The FDA gives drug companies patents for new drugs to incentivize them to research and develop new products. Patents of new drugs therefore help protect drug companies from the high fixed costs of R&D, by guaranteeing a profitable market for the drugs after developed. However, patents can increase the price of healthcare by allowing drug companies to set their own prices by granting them an effective monopoly. The problem arises when pharmaceutical companies exploit these practices to make more money. For example, the drug manufacturer Gilead Sciences, which patented a hepatitis C medication that costs upwards of $80,000 per treatment called Sovaldi, has reported a huge company profit margin of around 30%. For comparison, British energy companies faced intense political and public backlash for a profit margin of 8%, which is less than a fourth of Gilead’s margin. Many analysts question how reasonable it is to allow drug companies to set prices for patented drugs when the profit far outweighs the justifiable cost of production and marketing.
Even generic drugs, which are not under a patent, have seen a steady price increase in recent years. Many companies can product generic drugs, so competition between them drives prices down to around 80-85% of the brand drug. However, many generic drug manufacturers have merged in the years following 2009 to prevent losses. For example, Pfizer stated in November 2015 that it would buy Allergen, which would create one of the largest pharmaceutical companies in the world with around $64 billion in annual sales. Consolidation of these large corporations have decreased competition in the market and increased drug prices.
Corporations alone are not solely responsible for the increase in costs either. Recent difficulties in manufacturing, including new policies and research prices, have required drugs to have a higher sticker price in order to ensure a return for the pharmaceutical company. Research costs for new products, while always the large bulk of expenses, has skyrocketed in recent years. New innovations in creating drugs has brought in a promising number of new pharmaceuticals for refinement and development, but the increasingly difficult process of testing and approval has companies increase prices for fear of losing money.
Higher standards for quality controls set by the U.S. Food and Drug Administration (FDA) also slow production. These new requirements often disproportionally affect older generic drugs, since these pharmaceuticals are more likely to require large-scale changes for maintenance or renovation. On occasion, the FDA has worked to eliminate some of the cheapest generics completely because the drugs started being manufactured before the 1938 Food, Drug, & Cosmetics Act, which set a basic structure for approving new pharmaceutical drugs. Drugs that went through clinical studies would replace these old drugs – which, while undoubtedly safer, also could drive up prices.

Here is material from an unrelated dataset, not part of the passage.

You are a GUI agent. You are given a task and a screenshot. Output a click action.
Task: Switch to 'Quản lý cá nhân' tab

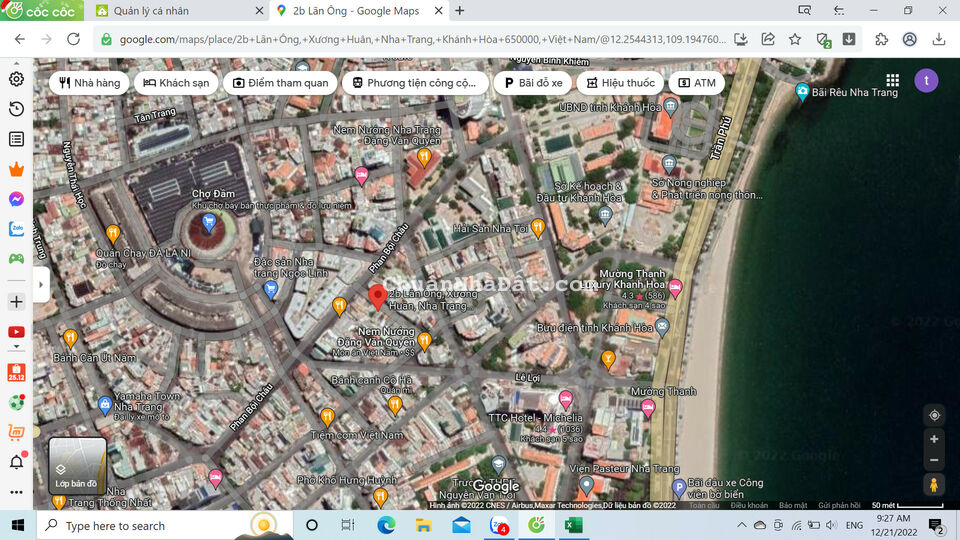click(x=163, y=11)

If there is anything that be considered positive from this situation, it is that the Shkreli case has ignited a conversation about pharmaceutical drug costs. Under the Affordable Care Act, Medicare is currently unable to negotiate prices with drug companies – however, the shock of this debate has forced Congress and presidential candidates alike to take a serious look at rising healthcare costs due to drug prices. As more attention is focused on this issue, perhaps the United States will discover a treatment to stabilize drug prices. But for now, many Americans still need to decide between the necessity of paying the mortgage and the immediacy of life-saving medication.